Visit this Webpage to access a career summary, curriculum vitae, and bibliography of the author. You may also access many other pages-such as the link titled "An Intro to Timothy Steele"-which provides the novice Steele fan with the author's statement about poetics, his essay on "The Forms of Poetry," an online interview, and a few of his selected poems. A great starting point for finding out information about Steele.

The Cortland Review: Timothy Steele
http://www.cortlandreview.com/features/00/06/

Here you'll find an interview with Steele by Cynthia Haven of The Cortland Review. Read about Steele's opinion regarding Walt Whitman, metrical poetry, and New Formalism.
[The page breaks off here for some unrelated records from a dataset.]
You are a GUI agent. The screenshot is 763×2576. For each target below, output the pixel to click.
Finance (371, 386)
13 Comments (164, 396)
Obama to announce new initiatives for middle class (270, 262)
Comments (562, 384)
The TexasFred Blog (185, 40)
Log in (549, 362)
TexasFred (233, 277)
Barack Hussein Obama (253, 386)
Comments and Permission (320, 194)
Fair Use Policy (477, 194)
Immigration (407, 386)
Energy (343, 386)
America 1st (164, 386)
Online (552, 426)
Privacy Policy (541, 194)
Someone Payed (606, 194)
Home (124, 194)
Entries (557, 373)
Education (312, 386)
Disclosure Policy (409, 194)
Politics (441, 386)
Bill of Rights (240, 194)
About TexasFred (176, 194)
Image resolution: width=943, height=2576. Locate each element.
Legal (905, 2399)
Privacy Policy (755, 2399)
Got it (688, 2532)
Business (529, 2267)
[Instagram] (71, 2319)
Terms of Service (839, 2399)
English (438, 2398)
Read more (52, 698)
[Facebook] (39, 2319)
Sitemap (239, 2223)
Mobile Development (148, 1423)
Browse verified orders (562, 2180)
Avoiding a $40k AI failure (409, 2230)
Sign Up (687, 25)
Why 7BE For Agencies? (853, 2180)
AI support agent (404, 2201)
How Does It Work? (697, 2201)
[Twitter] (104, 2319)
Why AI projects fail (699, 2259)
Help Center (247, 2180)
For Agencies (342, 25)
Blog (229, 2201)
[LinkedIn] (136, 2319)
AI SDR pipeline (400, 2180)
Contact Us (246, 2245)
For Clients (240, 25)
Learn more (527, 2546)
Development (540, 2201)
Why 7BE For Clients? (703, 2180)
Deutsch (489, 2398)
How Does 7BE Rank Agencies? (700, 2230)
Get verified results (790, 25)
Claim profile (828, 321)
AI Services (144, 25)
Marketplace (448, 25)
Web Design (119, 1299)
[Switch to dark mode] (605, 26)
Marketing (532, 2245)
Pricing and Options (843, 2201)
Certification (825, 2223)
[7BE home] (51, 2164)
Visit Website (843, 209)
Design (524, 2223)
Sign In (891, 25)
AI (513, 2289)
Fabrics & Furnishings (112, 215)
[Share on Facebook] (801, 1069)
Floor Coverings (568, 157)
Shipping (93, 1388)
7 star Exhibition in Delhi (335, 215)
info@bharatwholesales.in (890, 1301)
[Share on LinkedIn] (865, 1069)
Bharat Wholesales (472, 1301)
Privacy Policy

This interview shows you the wit and energy behind an excellent poet, and also informs the reader about the style and form of Steele's writing.

Cal State: In the Spotlight
http://www.calstatela.edu/academic/al/spotlight.html

Click here to view some good photographs and to read an excellent biography of the award-winning author. You can also view a poem written by the author in his own handwriting. A good site to visit for some quick information.

BIOGRAPHY
Timothy Steele (b. 1948) was born in Burlington, Vermont. He received his B.A. from Stanford, where the work of formalist poet Yvor Winters had a strong influence over the students and faculty. In 1977 he earned his Ph.D. from Brandeis University, studying under J. V. Cunningham, another formalist poet and friend of Winters. Steele moved back to California and was appointed lecturer in English at UCLA. In 1979 he published his first collection of poetry, Uncertainties and Rest., combining traditional, almost classical, poetic forms with contemporary settings and subject matter. Despite a warm critical reception, Steele was not widely known until the publication of Sapphics against Anger and Other Poems in 1986. Steele began to perfect the art of distilling quiet moments of his California setting or New England childhood in traditional forms such as the sonnet or quatrain in the collections Beatitudes (1988) and The Color Wheel (1994). In addition to his poetry, Steele has also published Missing Measures: Modern Poetry and the Revolt against Meter (1990), an examination of the evolution of formal poetry throughout history, and All the Fun's in How You Say a Thing: An Exploration of Meter and Versification (1999), essentially a how-to of iambic pentameter. Since 1987 he has taught English at California State University, Los Angeles.